==== Excerpt

This post is a supplemental tutorial to my initial post on Spatial Visualizations in R (Part 1) to work through processing a GeoJSON file in R from the https://www.geospatialhub.org/ for this particular example. You can work with the same GeoJSON file at the following link:
https://www.geospatialhub.org/datasets/b0e0a99ec14748eeae750949c7bbb2ec_0?geometry=-123.671%2C40.158%2C-91.437%2C45.779
You can explore and tailor the API under the “API Explorer” tab (left portion of the screen grab, midway down). It was on this screen that I was able to see the proper output coordinate reference I wanted, which resolving my initial issue with the shapefile’s coordinate output. You can also adjust what fields you want to export as well.
Data Storage
In this tutorial, there was no need to download and store the data since we will be pulling the data directly from the API URL.
The GeoJSON file is at the URL: https://opendata.arcgis.com/datasets/b0e0a99ec14748eeae750949c7bbb2ec_0.geojson
API Explorer
If you built a tailored query in the “API Explorer”, you will see the modified query URL, which you can use as well.
https://services.wygisc.org/HostGIS/rest/services/GeoHub/DORCounties/MapServer/0/query?where=1%3D1&outFields=*&outSR=4326&f=json
The output is not necessarily GeoJSON but is still json so the processing below will be generally the same.
Data Preparation
Now that we have our data source identified, we are going to explore how to interact with the GeoJSON file in R.
First we load the various packages I think we will need for the remainder of this tutorial. If you don’t have these libraries, you can install them using the install.packages("packagename")
command.
library(tidyverse)
library(magrittr)
library(rgdal)
library(rgeos)
library(maptools)
library(geosphere)
library(GISTools)
library(geojsonR)

========

> To be done:
a) Reproduce the passage of the GeoJSON tutorial starting at "The GeoJSON file is" and ending at "generally the same.".
b) According to the GeoJSON tutorial, which command can be used to install a library that is not already available?
c) Translate this sentence from the GeoJSON tutorial into Spanish: "In this tutorial, there was no need to download and store the data since we will be pulling the data directly from the API URL."
The records bear no relation to the GeoJSON tutorial.

==== Supplied entries

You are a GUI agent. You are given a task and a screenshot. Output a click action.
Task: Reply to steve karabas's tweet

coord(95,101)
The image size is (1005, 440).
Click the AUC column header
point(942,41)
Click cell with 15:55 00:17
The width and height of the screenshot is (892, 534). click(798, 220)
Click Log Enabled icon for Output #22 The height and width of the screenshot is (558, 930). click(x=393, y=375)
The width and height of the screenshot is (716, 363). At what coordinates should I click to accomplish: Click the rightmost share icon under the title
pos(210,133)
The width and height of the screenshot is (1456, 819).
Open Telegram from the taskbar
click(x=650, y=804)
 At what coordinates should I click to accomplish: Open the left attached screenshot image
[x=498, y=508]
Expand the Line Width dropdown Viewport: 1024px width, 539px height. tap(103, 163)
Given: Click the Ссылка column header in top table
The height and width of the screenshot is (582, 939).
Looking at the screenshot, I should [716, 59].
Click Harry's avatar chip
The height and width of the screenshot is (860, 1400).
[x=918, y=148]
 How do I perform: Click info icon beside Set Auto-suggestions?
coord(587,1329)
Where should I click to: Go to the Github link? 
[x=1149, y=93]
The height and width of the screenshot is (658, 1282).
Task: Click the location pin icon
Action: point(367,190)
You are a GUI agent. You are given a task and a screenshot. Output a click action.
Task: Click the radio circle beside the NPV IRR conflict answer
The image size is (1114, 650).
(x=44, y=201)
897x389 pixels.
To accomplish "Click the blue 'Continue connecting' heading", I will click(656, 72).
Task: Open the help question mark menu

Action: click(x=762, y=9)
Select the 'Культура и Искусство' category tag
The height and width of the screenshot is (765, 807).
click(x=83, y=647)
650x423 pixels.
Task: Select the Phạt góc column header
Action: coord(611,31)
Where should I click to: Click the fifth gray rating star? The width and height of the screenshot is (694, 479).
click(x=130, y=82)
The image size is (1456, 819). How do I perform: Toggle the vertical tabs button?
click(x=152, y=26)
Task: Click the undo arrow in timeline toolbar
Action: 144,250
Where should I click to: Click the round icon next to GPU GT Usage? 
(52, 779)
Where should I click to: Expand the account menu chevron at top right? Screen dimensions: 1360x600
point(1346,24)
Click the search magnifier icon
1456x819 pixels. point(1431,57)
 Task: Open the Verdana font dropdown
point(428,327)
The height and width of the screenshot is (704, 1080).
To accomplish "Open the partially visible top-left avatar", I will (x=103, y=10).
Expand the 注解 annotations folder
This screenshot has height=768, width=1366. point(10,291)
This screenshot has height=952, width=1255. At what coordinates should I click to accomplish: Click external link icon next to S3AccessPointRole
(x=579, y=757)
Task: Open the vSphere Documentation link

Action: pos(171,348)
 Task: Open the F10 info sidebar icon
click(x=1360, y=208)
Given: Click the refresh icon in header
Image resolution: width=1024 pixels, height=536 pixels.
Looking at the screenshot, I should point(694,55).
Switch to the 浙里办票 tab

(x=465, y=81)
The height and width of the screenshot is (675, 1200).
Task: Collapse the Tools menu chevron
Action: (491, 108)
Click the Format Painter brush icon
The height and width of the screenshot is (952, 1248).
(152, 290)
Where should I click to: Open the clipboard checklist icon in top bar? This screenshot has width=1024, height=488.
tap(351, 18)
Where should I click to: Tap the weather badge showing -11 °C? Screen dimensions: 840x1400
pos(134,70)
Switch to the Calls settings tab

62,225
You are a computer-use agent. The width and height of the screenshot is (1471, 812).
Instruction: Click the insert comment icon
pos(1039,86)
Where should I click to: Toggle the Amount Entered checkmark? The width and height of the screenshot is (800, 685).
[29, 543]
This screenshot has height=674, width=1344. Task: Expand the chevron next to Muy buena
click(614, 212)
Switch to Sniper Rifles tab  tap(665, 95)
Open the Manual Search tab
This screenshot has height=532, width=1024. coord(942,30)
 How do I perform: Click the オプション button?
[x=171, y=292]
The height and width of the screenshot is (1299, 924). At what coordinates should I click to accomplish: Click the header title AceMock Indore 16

========

> In response:
a)
The GeoJSON file is at the URL: https://opendata.arcgis.com/datasets/b0e0a99ec14748eeae750949c7bbb2ec_0.geojson
API Explorer
If you built a tailored query in the “API Explorer”, you will see the modified query URL, which you can use as well.
https://services.wygisc.org/HostGIS/rest/services/GeoHub/DORCounties/MapServer/0/query?where=1%3D1&outFields=*&outSR=4326&f=json
The output is not necessarily GeoJSON but is still json so the processing below will be generally the same.

b) The install.packages("packagename") command.

c) En este tutorial no fue necesario descargar ni almacenar los datos, ya que los obtendremos directamente de la URL de la API.